= Task objective =
Transcribe the records in their entirety, exactly as given.

(Stored data entries)
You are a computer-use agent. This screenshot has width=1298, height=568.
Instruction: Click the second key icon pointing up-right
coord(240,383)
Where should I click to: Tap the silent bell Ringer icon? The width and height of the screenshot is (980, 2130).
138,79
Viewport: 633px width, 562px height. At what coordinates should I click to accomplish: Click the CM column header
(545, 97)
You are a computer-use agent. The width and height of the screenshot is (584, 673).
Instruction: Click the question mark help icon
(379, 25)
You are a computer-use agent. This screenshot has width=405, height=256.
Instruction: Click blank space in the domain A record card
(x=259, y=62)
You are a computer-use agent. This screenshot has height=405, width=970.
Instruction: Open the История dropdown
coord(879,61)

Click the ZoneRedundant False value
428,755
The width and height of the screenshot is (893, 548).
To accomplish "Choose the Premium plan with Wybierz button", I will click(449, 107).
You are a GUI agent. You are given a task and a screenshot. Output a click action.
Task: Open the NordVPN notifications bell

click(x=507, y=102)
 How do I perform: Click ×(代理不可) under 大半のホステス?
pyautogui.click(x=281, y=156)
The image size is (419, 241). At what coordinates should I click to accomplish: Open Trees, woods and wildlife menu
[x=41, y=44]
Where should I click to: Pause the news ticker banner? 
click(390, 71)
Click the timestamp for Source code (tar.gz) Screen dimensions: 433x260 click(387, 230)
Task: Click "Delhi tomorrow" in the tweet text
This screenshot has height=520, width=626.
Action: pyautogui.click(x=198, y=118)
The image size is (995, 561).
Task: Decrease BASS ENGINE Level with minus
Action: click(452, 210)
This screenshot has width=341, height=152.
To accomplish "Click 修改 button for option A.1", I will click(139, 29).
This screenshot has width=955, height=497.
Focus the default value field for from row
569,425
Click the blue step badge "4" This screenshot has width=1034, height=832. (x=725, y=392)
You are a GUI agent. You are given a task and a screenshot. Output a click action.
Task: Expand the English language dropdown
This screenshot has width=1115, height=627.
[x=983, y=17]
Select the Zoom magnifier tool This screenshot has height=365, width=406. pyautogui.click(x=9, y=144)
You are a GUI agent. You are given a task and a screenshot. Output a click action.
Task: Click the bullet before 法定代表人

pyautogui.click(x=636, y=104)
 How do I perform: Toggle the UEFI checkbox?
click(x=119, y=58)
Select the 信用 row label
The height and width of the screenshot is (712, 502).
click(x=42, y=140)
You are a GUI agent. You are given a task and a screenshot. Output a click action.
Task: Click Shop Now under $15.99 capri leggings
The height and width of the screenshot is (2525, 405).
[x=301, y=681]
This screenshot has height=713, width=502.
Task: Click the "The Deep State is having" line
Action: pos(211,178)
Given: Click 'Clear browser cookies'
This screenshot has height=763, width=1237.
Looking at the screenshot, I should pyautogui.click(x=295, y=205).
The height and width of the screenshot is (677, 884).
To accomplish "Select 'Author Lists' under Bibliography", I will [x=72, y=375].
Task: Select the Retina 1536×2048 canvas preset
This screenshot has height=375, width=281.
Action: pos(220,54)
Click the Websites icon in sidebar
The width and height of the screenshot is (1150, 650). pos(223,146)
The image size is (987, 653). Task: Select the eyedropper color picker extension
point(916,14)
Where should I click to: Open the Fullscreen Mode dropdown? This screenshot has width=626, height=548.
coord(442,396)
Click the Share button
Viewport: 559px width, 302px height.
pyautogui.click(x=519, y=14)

= Your solution =
You are a computer-use agent. This screenshot has width=1298, height=568.
Instruction: Click the second key icon pointing up-right
coord(240,383)
Where should I click to: Tap the silent bell Ringer icon? The width and height of the screenshot is (980, 2130).
138,79
Viewport: 633px width, 562px height. At what coordinates should I click to accomplish: Click the CM column header
(545, 97)
You are a computer-use agent. The width and height of the screenshot is (584, 673).
Instruction: Click the question mark help icon
(379, 25)
You are a computer-use agent. This screenshot has width=405, height=256.
Instruction: Click blank space in the domain A record card
(x=259, y=62)
You are a computer-use agent. This screenshot has height=405, width=970.
Instruction: Open the История dropdown
coord(879,61)

Click the ZoneRedundant False value
428,755
The width and height of the screenshot is (893, 548).
To accomplish "Choose the Premium plan with Wybierz button", I will click(449, 107).
You are a GUI agent. You are given a task and a screenshot. Output a click action.
Task: Open the NordVPN notifications bell

click(x=507, y=102)
 How do I perform: Click ×(代理不可) under 大半のホステス?
pyautogui.click(x=281, y=156)
The image size is (419, 241). At what coordinates should I click to accomplish: Open Trees, woods and wildlife menu
[x=41, y=44]
Where should I click to: Pause the news ticker banner? 
click(390, 71)
Click the timestamp for Source code (tar.gz) Screen dimensions: 433x260 click(387, 230)
Task: Click "Delhi tomorrow" in the tweet text
This screenshot has height=520, width=626.
Action: pyautogui.click(x=198, y=118)
The image size is (995, 561).
Task: Decrease BASS ENGINE Level with minus
Action: click(452, 210)
This screenshot has width=341, height=152.
To accomplish "Click 修改 button for option A.1", I will click(139, 29).
This screenshot has width=955, height=497.
Focus the default value field for from row
569,425
Click the blue step badge "4" This screenshot has width=1034, height=832. (x=725, y=392)
You are a GUI agent. You are given a task and a screenshot. Output a click action.
Task: Expand the English language dropdown
This screenshot has width=1115, height=627.
[x=983, y=17]
Select the Zoom magnifier tool This screenshot has height=365, width=406. pyautogui.click(x=9, y=144)
You are a GUI agent. You are given a task and a screenshot. Output a click action.
Task: Click the bullet before 法定代表人

pyautogui.click(x=636, y=104)
 How do I perform: Toggle the UEFI checkbox?
click(x=119, y=58)
Select the 信用 row label
The height and width of the screenshot is (712, 502).
click(x=42, y=140)
You are a GUI agent. You are given a task and a screenshot. Output a click action.
Task: Click Shop Now under $15.99 capri leggings
The height and width of the screenshot is (2525, 405).
[x=301, y=681]
This screenshot has height=713, width=502.
Task: Click the "The Deep State is having" line
Action: pos(211,178)
Given: Click 'Clear browser cookies'
This screenshot has height=763, width=1237.
Looking at the screenshot, I should pyautogui.click(x=295, y=205).
The height and width of the screenshot is (677, 884).
To accomplish "Select 'Author Lists' under Bibliography", I will [x=72, y=375].
Task: Select the Retina 1536×2048 canvas preset
This screenshot has height=375, width=281.
Action: pos(220,54)
Click the Websites icon in sidebar
The width and height of the screenshot is (1150, 650). pos(223,146)
The image size is (987, 653). Task: Select the eyedropper color picker extension
point(916,14)
Where should I click to: Open the Fullscreen Mode dropdown? This screenshot has width=626, height=548.
coord(442,396)
Click the Share button
Viewport: 559px width, 302px height.
pyautogui.click(x=519, y=14)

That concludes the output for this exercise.